Collected data entries
--------------------------------

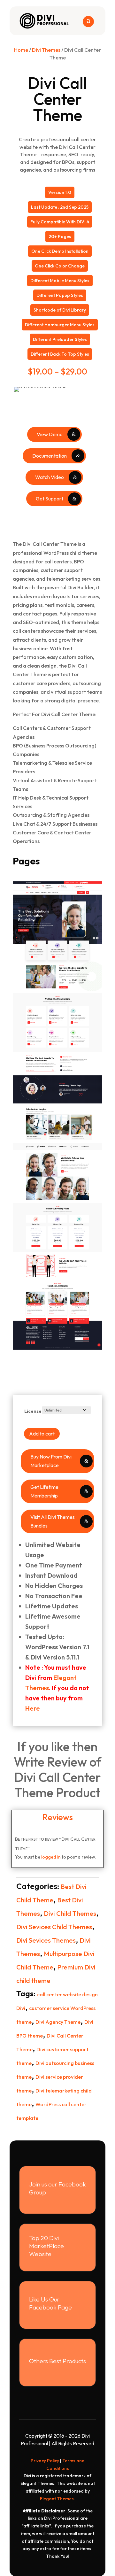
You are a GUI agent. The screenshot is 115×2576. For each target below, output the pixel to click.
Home (21, 50)
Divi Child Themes (70, 1913)
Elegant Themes (57, 2499)
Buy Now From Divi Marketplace (51, 1460)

--------------------------------

Work out how many lines in the records hold the word "Divi", and answer with that number alone.

- [Your response] 2